Materials and methods. 70 children with HCV aged 2–17 years were examined. The stage of liver fibrosis was determined by the APRI index and the method of shear wave elastography.
Results. The majority (82.8%; n=58) of children were diagnosed with HBeAgEpositive HBV infection: HBeAg-positive chronic hepatitis occurred in 54.3% (n=38) of children, HBeAg-positive chronic infection in 28.6% (n=20). 15.7% (n=11) of children had HBeAg-negative chronic infection, and only one (1.4%) patient had HBeAg-negative chronic hepatitis. According to the results of shear wave elastography, in 64.3% (n=45) the stage of liver fibrosis F0-1 was diagnosed; in 35.7% (n=25) — stage of fibrosis >F2. According to APRI score, 63.0% (n=44) had liver fibrosis F0-1, and liver fibrosis stage >F2 was diagnosed in 37.2% (n=26). According to liver elastography, 42.0% of patients with HBeAg-positive chronic hepatitis were diagnosed with liver fibrosis stage >F2. According to APRI score, almost 66% (n=46) of children with HBeAg-positive chronic hepatitis had progressive liver fibrosis >F2. According to the correlation analysis results, a direct correlation was found between liver enzymes levels and APRI score — ALT (τ=0.67; p<0.05), AST (τ=0.72; p<0.05) and GGT (τ=0.26; p<0.05).
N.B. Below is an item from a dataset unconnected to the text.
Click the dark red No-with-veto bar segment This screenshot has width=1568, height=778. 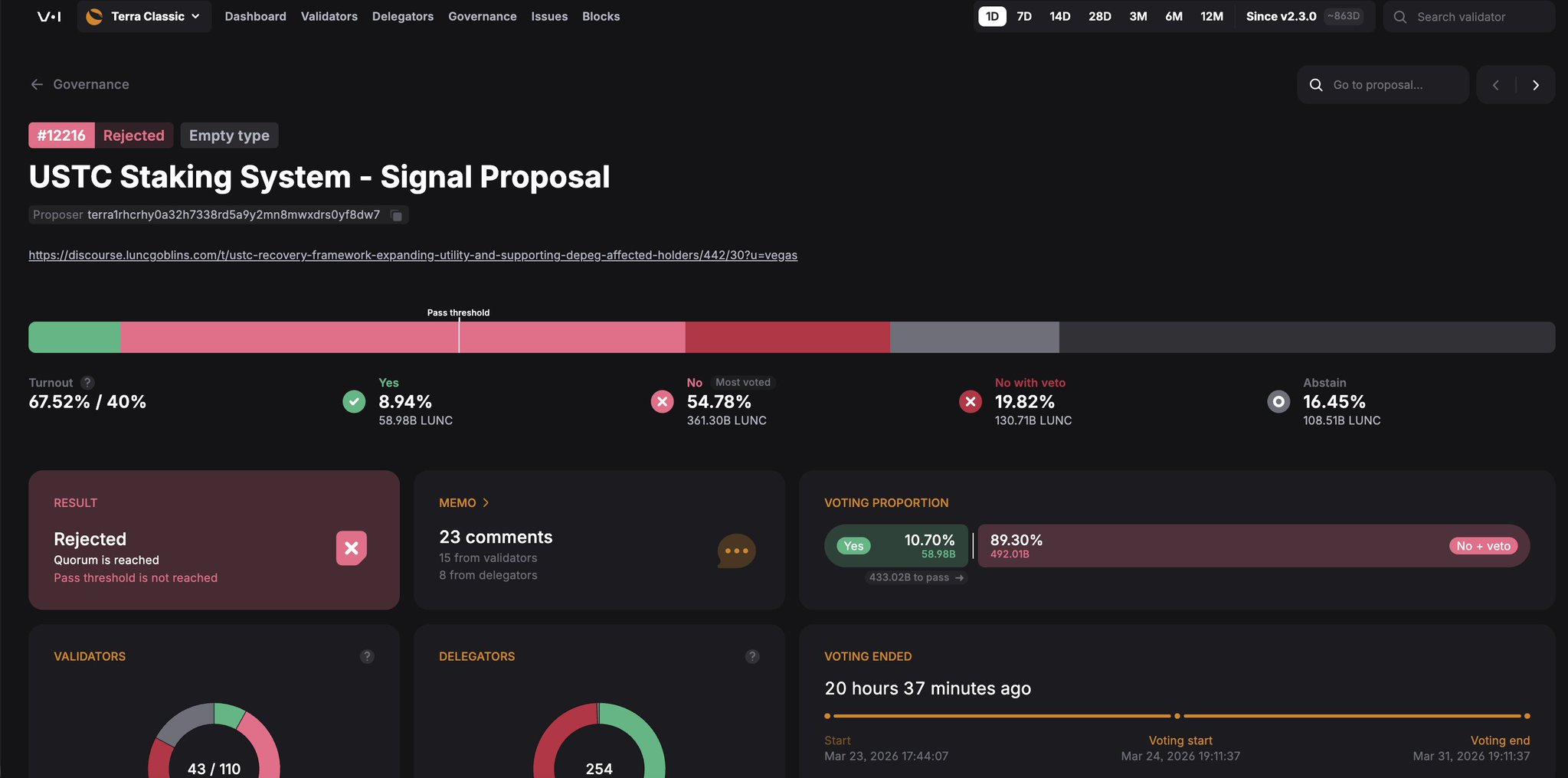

Conclusions. Most children with chronic HBV infection had stage F0-1 liver fibrosis according to both elastography and APRI score (64% and 63%, respectively). Elastography fibrosis stage >F2 was diagnosed in 42% of HBeAg-positive chronic hepatitis, while APRI index fibrosis stage >F2 was diagnosed in 66% of patients with HBeAg-positive chronic hepatitis.
Thus, the results of the liver fibrosis evaluation according to the liver elastography and APRI score in children with chronic HBV infection are similar and can be used in clinical practice to select patients who require antiviral therapy. The APRI score depends on the activity of hepatitis and its use in children with HBeAg-positive chronic hepatitis has certain limitations.
The research was carried out in accordance with the principles of the Helsinki declaration. The study protocol was approved by the Local Ethics Committee of the participating institution. The informed consent of the patient was obtained for conducting the studies.
No conflict of interest was declared by the authors.